### Requirement
Reproduce verbatim the lines of the material from the line containing "912x768 pixels. Task: Enable" through the line containing "Action: [417, 224]", including both of those lines.

### Material provided
___
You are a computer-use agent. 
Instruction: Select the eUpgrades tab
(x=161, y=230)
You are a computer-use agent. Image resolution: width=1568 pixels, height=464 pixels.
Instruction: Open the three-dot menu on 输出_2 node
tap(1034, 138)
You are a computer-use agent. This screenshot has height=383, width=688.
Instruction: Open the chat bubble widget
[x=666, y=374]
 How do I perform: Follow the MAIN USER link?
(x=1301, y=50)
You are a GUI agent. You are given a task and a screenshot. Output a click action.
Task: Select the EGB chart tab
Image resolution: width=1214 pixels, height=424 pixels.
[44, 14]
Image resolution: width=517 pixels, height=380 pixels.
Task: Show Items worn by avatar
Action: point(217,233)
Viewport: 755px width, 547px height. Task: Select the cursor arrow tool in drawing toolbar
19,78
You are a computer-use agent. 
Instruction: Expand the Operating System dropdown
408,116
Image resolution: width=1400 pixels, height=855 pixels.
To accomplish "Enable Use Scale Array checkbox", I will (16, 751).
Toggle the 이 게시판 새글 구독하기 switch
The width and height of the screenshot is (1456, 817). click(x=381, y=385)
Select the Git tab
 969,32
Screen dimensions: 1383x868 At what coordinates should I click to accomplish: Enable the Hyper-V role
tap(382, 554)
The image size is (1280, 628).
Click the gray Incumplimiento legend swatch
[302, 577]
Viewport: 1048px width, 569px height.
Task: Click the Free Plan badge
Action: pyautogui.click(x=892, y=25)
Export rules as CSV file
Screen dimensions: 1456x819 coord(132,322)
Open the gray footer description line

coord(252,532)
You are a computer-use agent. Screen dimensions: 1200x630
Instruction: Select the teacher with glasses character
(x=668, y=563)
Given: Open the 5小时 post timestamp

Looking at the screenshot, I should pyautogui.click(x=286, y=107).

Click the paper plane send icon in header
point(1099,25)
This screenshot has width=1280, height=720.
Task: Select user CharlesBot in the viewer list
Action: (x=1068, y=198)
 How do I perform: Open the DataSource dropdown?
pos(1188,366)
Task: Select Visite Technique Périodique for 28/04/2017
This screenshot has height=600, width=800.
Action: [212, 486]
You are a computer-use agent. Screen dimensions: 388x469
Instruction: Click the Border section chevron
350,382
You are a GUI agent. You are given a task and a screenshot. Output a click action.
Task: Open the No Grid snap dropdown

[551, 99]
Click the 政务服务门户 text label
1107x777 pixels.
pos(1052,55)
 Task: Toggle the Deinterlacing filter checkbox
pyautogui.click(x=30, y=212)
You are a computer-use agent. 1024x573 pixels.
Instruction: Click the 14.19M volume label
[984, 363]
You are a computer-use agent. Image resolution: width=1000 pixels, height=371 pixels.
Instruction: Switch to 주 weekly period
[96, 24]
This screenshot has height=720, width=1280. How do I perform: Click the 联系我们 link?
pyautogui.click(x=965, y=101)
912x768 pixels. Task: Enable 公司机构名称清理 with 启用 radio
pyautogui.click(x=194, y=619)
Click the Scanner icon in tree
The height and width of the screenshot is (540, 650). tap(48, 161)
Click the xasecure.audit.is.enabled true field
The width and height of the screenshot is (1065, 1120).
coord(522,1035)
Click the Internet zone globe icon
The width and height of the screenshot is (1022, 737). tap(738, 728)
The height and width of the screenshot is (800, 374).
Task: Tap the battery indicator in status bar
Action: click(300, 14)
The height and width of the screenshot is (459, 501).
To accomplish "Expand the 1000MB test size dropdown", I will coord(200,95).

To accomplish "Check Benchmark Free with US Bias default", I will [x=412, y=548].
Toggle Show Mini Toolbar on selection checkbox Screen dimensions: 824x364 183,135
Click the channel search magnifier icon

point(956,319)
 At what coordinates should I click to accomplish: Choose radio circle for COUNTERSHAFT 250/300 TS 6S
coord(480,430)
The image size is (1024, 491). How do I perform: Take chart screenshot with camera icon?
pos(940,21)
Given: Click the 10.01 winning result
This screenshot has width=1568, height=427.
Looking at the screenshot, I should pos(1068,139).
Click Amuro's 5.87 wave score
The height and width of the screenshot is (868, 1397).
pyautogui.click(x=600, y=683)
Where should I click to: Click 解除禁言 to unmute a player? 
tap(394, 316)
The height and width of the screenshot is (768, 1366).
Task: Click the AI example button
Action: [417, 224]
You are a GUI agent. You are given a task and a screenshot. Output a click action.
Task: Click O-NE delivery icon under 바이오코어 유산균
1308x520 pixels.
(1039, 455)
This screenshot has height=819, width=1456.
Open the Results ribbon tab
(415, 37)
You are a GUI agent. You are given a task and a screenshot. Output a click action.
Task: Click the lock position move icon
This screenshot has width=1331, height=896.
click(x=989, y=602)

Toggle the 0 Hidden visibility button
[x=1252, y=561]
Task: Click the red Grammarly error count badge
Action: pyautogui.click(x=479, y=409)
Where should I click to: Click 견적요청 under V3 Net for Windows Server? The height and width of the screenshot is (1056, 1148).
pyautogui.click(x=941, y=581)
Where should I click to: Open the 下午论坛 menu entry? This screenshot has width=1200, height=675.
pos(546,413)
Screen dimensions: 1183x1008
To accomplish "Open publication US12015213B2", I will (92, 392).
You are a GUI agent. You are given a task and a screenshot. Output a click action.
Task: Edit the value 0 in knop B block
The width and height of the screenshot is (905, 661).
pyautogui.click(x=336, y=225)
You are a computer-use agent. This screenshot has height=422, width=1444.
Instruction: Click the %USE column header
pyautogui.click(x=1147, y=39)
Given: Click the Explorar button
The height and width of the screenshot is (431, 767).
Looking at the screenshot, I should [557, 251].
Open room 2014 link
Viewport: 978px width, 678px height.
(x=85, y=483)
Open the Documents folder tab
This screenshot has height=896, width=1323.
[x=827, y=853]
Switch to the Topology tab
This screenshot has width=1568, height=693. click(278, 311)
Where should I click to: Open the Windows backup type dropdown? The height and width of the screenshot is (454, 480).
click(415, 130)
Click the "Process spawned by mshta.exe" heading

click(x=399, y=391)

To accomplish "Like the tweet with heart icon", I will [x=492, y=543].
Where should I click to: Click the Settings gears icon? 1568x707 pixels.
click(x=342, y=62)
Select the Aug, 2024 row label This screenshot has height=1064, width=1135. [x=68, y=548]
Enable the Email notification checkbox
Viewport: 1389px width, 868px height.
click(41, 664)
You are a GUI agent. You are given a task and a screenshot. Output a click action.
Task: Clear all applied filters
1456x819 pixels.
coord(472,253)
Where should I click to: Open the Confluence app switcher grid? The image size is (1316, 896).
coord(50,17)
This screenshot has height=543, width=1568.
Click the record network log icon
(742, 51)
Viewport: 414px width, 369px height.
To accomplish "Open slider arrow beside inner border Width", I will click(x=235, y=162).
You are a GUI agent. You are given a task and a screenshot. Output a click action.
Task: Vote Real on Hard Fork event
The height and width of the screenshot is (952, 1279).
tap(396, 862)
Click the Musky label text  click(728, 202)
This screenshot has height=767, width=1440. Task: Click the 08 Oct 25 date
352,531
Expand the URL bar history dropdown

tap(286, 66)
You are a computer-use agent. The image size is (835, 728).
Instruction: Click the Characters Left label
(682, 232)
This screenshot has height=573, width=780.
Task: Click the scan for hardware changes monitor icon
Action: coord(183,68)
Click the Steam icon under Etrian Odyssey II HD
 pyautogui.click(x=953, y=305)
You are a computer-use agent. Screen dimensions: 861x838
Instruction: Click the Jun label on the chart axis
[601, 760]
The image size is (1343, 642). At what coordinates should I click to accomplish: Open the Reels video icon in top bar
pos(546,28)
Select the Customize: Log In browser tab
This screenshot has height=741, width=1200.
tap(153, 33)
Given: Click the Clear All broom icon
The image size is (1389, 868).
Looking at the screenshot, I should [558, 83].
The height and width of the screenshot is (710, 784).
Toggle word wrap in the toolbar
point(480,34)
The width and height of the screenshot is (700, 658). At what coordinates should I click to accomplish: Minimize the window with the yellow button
___
### Solved exercise
912x768 pixels. Task: Enable 公司机构名称清理 with 启用 radio
pyautogui.click(x=194, y=619)
Click the Scanner icon in tree
The height and width of the screenshot is (540, 650). tap(48, 161)
Click the xasecure.audit.is.enabled true field
The width and height of the screenshot is (1065, 1120).
coord(522,1035)
Click the Internet zone globe icon
The width and height of the screenshot is (1022, 737). tap(738, 728)
The height and width of the screenshot is (800, 374).
Task: Tap the battery indicator in status bar
Action: click(300, 14)
The height and width of the screenshot is (459, 501).
To accomplish "Expand the 1000MB test size dropdown", I will coord(200,95).

To accomplish "Check Benchmark Free with US Bias default", I will [x=412, y=548].
Toggle Show Mini Toolbar on selection checkbox Screen dimensions: 824x364 183,135
Click the channel search magnifier icon

point(956,319)
 At what coordinates should I click to accomplish: Choose radio circle for COUNTERSHAFT 250/300 TS 6S
coord(480,430)
The image size is (1024, 491). How do I perform: Take chart screenshot with camera icon?
pos(940,21)
Given: Click the 10.01 winning result
This screenshot has width=1568, height=427.
Looking at the screenshot, I should pos(1068,139).
Click Amuro's 5.87 wave score
The height and width of the screenshot is (868, 1397).
pyautogui.click(x=600, y=683)
Where should I click to: Click 解除禁言 to unmute a player? 
tap(394, 316)
The height and width of the screenshot is (768, 1366).
Task: Click the AI example button
Action: [417, 224]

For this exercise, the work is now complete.